Le regalé a mi nieta un juego de mesa, esas cosas prehistóricas tipo Ludo o la Oca; a mi nieta precisamente, que es como todos los chicos de su edad, un genio de la computadora, la tablet, el BlackBerry y demás etcéteras. Pensé “lo va a tirar”, o peor, “ni siquiera lo va a mirar”. Y me equivoqué. Curiosa como un gato, lo abrió a ver qué pasaba y cayó en la trampa. Sí señor, sí querida señora, porque el tal jueguito trae sobre el tablero una especie de cucuruchos de papel, uno o dos por casilla aunque hay que ver que casillas hay que no tienen ninguno, y dentro del cucurucho hay un papelito largo largo en el cual ¡oh, maravilla! hay un cuento. Sí, un cuento. Entonces la jugadora tira los dados y mueve las fichas y algo pasa con los cucuruchos y se leen los cuentos en voz alta. Le encantó. No sólo le encantó sino que me enteré de que además invita a sus amigas a jugar y se pelean a ver quién tiene más cuentos y quién lee y quién no sé qué más porque las complicaciones del juego son muchas y habría que tener los once años que tiene ella para atacarlas con entusiasmo.
Pero una comprende perfectamente la fascinación de mi nieta y sus amigas ante el tablero del Alrededor del Bosque en Ochenta Cuentos. (Observación importante: el bosque es el paisaje del fondo del tablero y los cuentos, lamento decir que no son ochenta pero son los suficientes para tener a cinco niñas quietecitas atadas a las sillas gran parte de la tarde.) Una las comprende porque a quién no le gusta que le cuenten cuentos, ¿eh? Todo el mundo ama los cuentos y todo el mundo desea, a veces en voz alta, que le cuenten un cuento. Y no es que el mundo esté despoblado de cuentos, nada de eso. Creo que el mundo se sostiene a pesar de todo lo que le ha pasado por encima, simplemente porque existe una red de cuentos, inextinguible, incalculable, inquietante, insólita e inflamable. Sí, claro que sí: un cuento es eso que estalla en llamas en nuestras manos. Y no nos quemamos porque el mundo tiene que seguir andando. Y los cuentos tienen que seguir contándose, contándonos cosas que no les sucedieron nunca a personas que no existieron jamás, describiendo amores, miedos, aventuras, secretos, paisajes, duelos, bailes, reinas, éxtasis, desvaríos y agregue usted lo que más le guste y se va a encontrar con un todo sembrado de piedras preciosas, de lágrimas y de cristales de nieve.

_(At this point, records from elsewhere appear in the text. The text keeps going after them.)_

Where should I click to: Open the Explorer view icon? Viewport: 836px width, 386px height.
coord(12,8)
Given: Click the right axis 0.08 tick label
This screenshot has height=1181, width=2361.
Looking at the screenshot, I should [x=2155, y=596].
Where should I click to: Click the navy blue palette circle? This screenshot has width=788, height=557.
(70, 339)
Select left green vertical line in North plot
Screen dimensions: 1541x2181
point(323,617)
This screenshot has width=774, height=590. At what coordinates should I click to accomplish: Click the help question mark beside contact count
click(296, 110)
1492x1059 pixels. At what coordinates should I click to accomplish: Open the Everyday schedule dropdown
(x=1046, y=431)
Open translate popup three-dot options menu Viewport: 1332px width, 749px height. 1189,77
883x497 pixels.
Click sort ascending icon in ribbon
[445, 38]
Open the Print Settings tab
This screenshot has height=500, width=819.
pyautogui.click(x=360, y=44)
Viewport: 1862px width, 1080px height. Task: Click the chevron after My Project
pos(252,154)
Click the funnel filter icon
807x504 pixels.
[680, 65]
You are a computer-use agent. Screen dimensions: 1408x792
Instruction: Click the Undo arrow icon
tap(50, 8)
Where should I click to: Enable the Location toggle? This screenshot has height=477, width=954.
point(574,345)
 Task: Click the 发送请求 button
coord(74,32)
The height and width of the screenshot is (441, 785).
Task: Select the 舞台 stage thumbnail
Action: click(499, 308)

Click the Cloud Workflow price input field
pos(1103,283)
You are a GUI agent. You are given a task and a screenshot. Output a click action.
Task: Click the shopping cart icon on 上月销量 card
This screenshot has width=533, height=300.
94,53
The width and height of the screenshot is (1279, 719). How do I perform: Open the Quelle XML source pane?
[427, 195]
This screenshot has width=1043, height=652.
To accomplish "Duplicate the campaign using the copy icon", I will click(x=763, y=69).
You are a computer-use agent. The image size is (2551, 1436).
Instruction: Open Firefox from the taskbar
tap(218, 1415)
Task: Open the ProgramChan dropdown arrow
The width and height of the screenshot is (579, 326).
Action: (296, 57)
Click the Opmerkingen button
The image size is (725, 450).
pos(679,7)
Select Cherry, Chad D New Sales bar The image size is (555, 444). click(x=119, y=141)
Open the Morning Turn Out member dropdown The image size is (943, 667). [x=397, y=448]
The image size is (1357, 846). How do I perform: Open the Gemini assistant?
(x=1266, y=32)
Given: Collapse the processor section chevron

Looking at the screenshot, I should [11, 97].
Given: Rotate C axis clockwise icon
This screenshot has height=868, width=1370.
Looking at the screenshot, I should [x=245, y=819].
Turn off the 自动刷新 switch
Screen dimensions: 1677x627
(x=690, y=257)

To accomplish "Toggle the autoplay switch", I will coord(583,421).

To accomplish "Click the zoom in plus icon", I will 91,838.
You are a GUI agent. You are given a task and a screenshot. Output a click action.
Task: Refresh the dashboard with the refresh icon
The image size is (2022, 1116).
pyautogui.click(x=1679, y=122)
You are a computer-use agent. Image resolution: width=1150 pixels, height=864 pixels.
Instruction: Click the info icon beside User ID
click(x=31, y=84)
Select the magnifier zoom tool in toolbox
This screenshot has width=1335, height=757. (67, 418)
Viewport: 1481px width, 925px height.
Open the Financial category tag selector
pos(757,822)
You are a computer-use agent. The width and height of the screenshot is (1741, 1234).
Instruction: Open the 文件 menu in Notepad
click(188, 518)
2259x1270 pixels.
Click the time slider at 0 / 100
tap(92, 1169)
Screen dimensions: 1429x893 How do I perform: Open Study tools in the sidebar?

Se mire por donde se mire el mundo, allí habrá cuentos. Cuando somos unos mocosos que no levantamos esto del suelo, los cuentos nos mantienen quietos. Después dejamos de encandilarnos y buscamos ¿qué?, buscamos otros cuentos. Vamos al cine, compramos revistas, jugamos a lo que vimos, a lo que nos gustó, a lo que tememos. Soñamos, además. Y viene la adolescencia y nos tocan los mejores cuentos porque son los que abarcan proyectos y desilusiones y problemas y enamoramientos. Y así seguimos y elegimos libros y tenemos una biblioteca, esa de la que Soledad Puértolas habló con amor y sorpresa. Y miramos a nuestro alrededor y encontramos los cuentos de la vida adulta, que son fieros y tienen arrugas en la frente porque estamos a la defensiva y eso nos pone adustas hasta que leemos a Borges y nos enteramos de que todo es un gran cuento. Todo. Desde ya Marduk cuando ataca al dragón, claro, pero también En busca del tiempo perdido y Middlemarch y la Ilíada y los Diarios de Anaïs Nin y el Quijote y los Sonetos de Shakespeare y las novelas de Corín Tellado y no sólo cuentos entre las tapas de los libros. Cuentos en los diarios, en las revistas de moda, en la televisión, en las campañas políticas, en los cuadros de Rembrandt, en las pavadas que dicen los guías de turismo, en las oraciones, los discursos, las conferencias, las confesiones, el diván del analista, las historias clínicas, los justificativos, todo lo que se dice y se escribe y se proyecta.
Los cuentos son como los árboles. Si no hubiera árboles, no habría oxígeno y ya estaríamos muertos hace años de años y de siglos. Si no hubiera cuentos, ¿cómo nos arreglaríamos para creer en Dios? ¿Y para negar que exista? ¿Y para recitar las tablas de multiplicar? ¿Y para componer sinfonías? ¿Y para regalarle a una nieta un tablero con cucuruchos que contienen cuentos?